Though never a household name, Alan was a double Formula Three Champion, the first man to win World Championship points for Cooper, and the first to race a Vanwall. He was also a Formula One constructor (the man who financed the Emerysons of 1961/2) and a leading private entrant of saloons who ran drivers like Jim Clark, Dan Gurney and Jack Brabham. It was Alan who got Ken Tyrrell started as a team manager. He was never that well-known, but his influence was wide.
Alan was born in 1919 and his parents owned a farm in Surrey so Brooklands was close at hand. His desire to go racing had come early and he and his friends got up motorcycle grass track races until he suffered the only heavy crash in his entire life. He was not an academic and eventually his headmaster suggested to Alan's father that his education was a waste of time and money.
An apprenticeship was obtained with Dennis Brothers, Guildford, makers of trucks, fire engines and motor mowers. Then came World War II and, Alan, already a member of the Territorial Army was very soon in France where he attempted to establish a lap record for army trucks on the Reims circuit.
On a leave pass to Paris, he and a friend were approached by a photographer from the leading British weekly magazine, Picture Post.
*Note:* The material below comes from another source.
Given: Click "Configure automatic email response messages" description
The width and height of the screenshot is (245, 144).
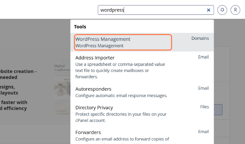Looking at the screenshot, I should pyautogui.click(x=121, y=95).
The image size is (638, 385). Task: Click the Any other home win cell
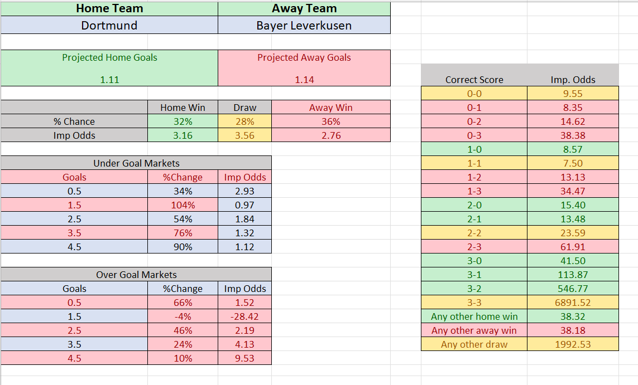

The upshot was a photo-feature showing the pair enjoying Paris, with the tab picked up by the magazine even though not all the places they visited were suitable for a family publication.
Alan missed the Dunkirk evacuation and was among the last British troops to leave France, from a port much further south. He spent three days in the bowels of a ship expecting it to be torpedoed at any time but, like so many ex-soldiers who have seen the sharp end of war, Alan preferred always to remember the lighter times. He told me, "I was made the unit's Entertainments Officer and provided you secured a chorus girl for the colonel there was nothing to it." The colonel was Norman Garrard, later the competitions manager of the Rootes Group. Alan also spent time in the Iraqi desert where he organised motorcycle racing among the dunes.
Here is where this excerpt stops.